ヴァレオは9月8日、ミュンヘンで開催中のIAAモビリティで公開している、同社のイノベーションについて発表した。
■より安全なモビリティ
コロナ禍により、健康と安全の大切さが改めて注目されている。ヴァレオはイノベーションによってこれらのニーズに応えるとし、その一例として、バス用のUV空気清浄機を紹介する。このUV空気清浄機により、乗客を乗せて走行中の車両から、ウイルス、微生物、バクテリアの95%以上を除去。また、乗用車向けには、アレルゲンの96%とウイルスの99.4%をブロックする非常に効果的なエアフィルターを開発。今後5年以内に、新しいモデルの2台に1台に、このようなフィルターが取り付けられる予定だとしている。
また、ヴァレオのテクノロジーは車両以外の分野にも拡がっている。ヴァレオは、いくつかの病院や研究機関と共同で、2分未満の非接触プロセスを使用して、患者の健康リスクを評価できるバイタルサイン検出器を開発。IAAモビリティで初めて発表されたこのデバイスは、ヴァレオのドライバーモニタリングシステム(DMS)をベースにしており、まもなく量産車に搭載される。
また、より安全なモビリティのために、ヴァレオは先進運転支援システム(ADAS)をイノベーションの重要な焦点にしている。自動車業界で最も幅広いセンサー製品のポートフォリオと、収集されたデータを集約する電子制御ユニットを取り揃えたハードウェアに加え、ますます重要性が高まっているソフトウェアにも注力しているという。
このショーで発表されるイノベーションの一つに、ヴァレオの自動バレーパーキングシステムがある。車載運転支援システムの発展形として、ヴァレオのカメラと駐車場に設置されたソフトウェアは、車両の自動駐車を実行する上で重要な役割を果たすとしている。

### 問題文:
本文抜粋に出てくるパーセント(%)の数値をすべて挙げ、それぞれが何の割合を示しているかを答えよ。 解答には本文抜粋の内容だけを用いること。

### 提供資料:

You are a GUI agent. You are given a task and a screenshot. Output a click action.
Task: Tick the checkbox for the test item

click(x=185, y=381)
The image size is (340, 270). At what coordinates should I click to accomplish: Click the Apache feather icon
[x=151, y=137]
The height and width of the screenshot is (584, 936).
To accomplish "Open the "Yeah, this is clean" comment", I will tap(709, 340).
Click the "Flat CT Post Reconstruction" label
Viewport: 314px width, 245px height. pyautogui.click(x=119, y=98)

---

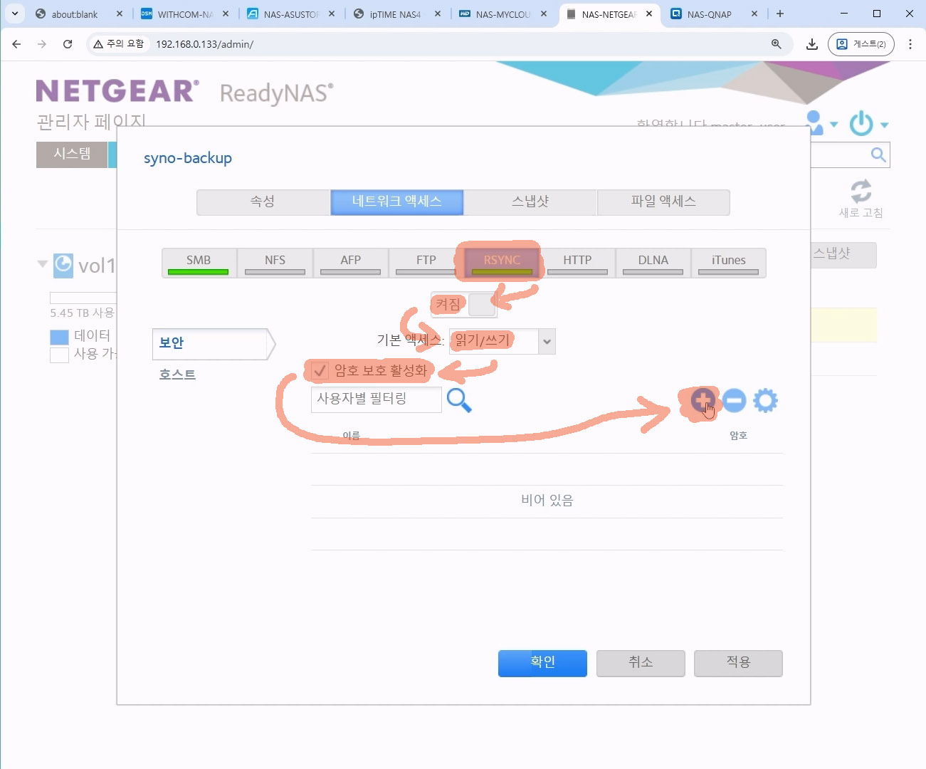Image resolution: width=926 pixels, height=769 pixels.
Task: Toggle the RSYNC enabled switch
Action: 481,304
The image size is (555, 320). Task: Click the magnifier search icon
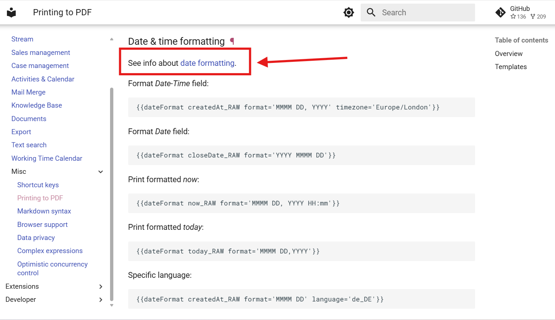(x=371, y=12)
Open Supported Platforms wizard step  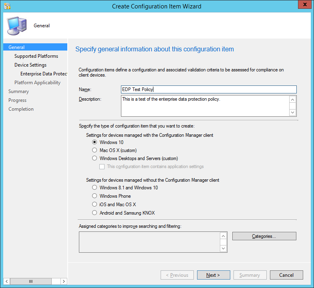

### 解答欄:
- 95%以上:バス用UV空気清浄機が、乗客を乗せて走行中の車両から除去するウイルス、微生物、バクテリアの割合
- 96%:乗用車向けエアフィルターがブロックするアレルゲンの割合
- 99.4%:同じ乗用車向けエアフィルターがブロックするウイルスの割合